Ava Token - The Fuel of Solidus Synth

Ava is the native fixed supply utility token of the Solidus Synth protocol on Avalanche, it lies at the heart of the ecosystem's value creation and capital efficiency. Designed to capture and redistribute real yield, Ava serves as both a yield-bearing asset and governance instrument. Ava tokens are also a core component in the minting of fractional synthetic assets—users must utilize them as part of the collateral mechanism to mint synthetic Avax.

This integration ensures that Solidus utility tokens are not only valuable for reward accrual and governance, but also essential to the underlying mechanics of synthetic asset creation.

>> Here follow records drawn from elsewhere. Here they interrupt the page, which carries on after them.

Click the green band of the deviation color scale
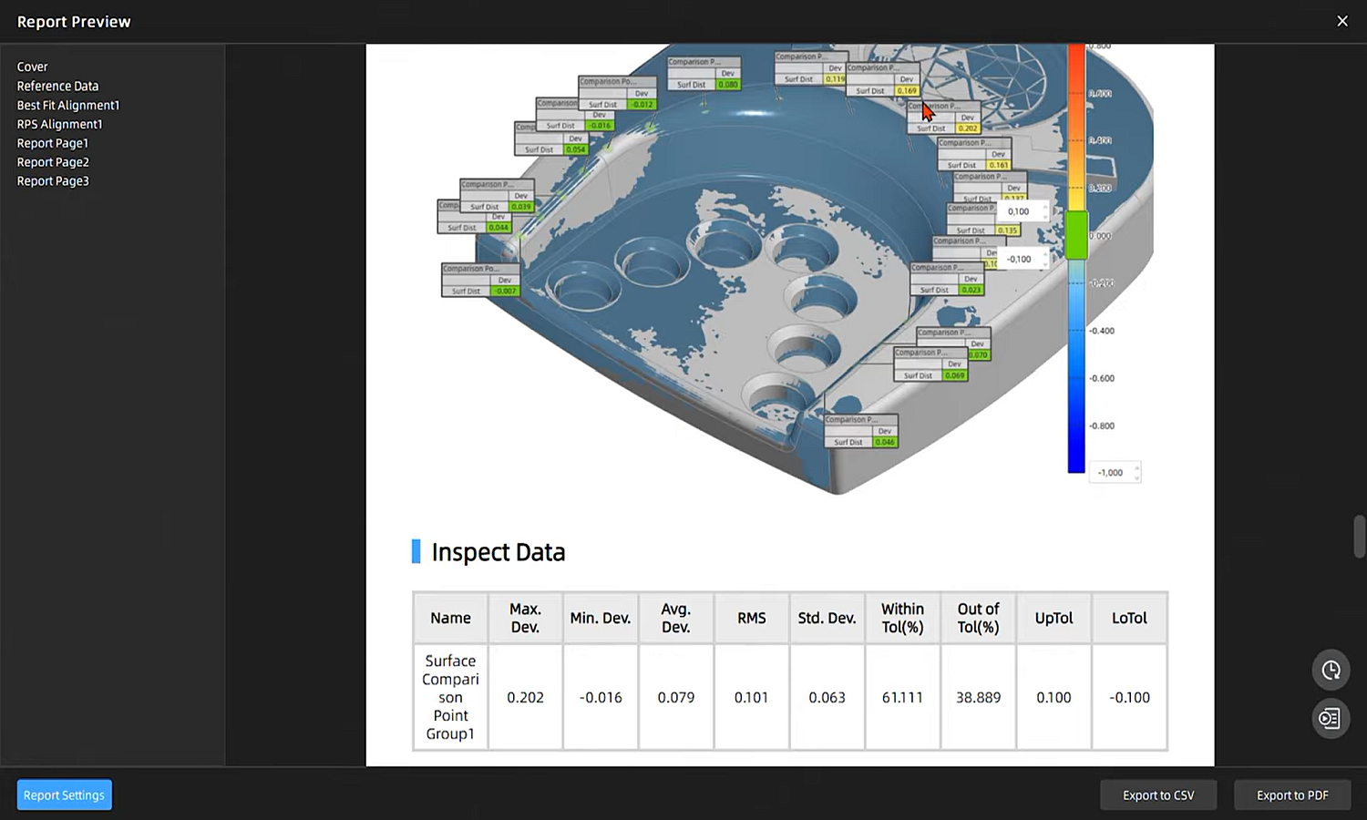 point(1075,235)

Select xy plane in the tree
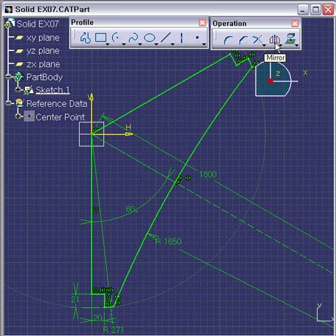(43, 38)
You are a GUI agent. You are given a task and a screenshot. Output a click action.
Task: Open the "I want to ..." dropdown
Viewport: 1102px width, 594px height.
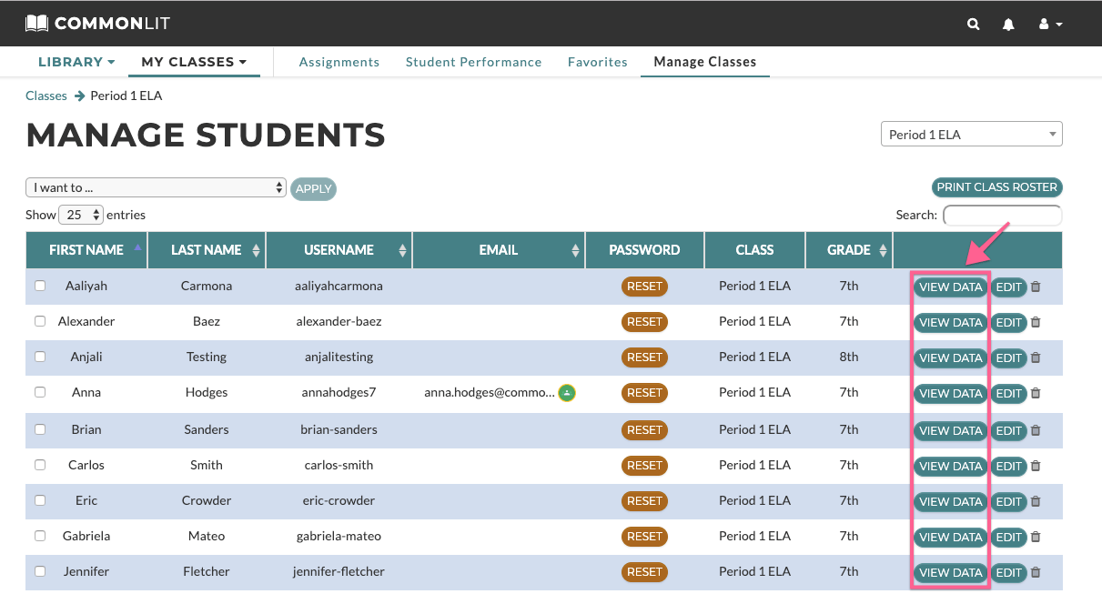[x=156, y=187]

As rewards from rehypothecated yield farming flow back to Ava lockers and stakers, demand for Ava grows, fueling a self-reinforcing flywheel that drives deeper liquidity, expands synthetic minting capacity, and creates a robust ecosystem.

By holding, staking, or providing liquidity with Ava, users can earn rewards, mint synthetic assets and participate in governance while contributing to the stability and growth of Solidus Synth.

📌 Each Solidus utility token is exclusive to its respective chain and does not operate cross-chain. Ava is the Solidus utility token for the Avalance network.

💰 Ava Holding, Staking & Locking Benefits

Staking and locking AVA unlocks a range of powerful benefits for active participants.

  • Protocol Revenue Share – Earn a portion of the fees generated from synthetic asset minting, redemptions, vested early exit penalties and rehypothecated farming yields.

  • Partner Farm Rewards – Receive yield distributions in multiple tokens including native chain assets (e.g. AVAX) as well as non-native assets accumulated through partner integrations and DEX reward programs.

  • Essential for Minting – Solidus utility tokens play a critical role as collateral in minting fractional synthetic assets and are zapped into POL during this process, tying their value directly to protocol utility and demand.

  • Governance Power – Gain voting rights and help shape the future of the protocol by participating in key governance decisions.

📌 With a fixed supply model and a sustainable emissions schedule, staking and locking not only secure the protocol but also align long-term incentives with ecosystem growth—rewarding committed users while reinforcing deflationary pressure on the token supply.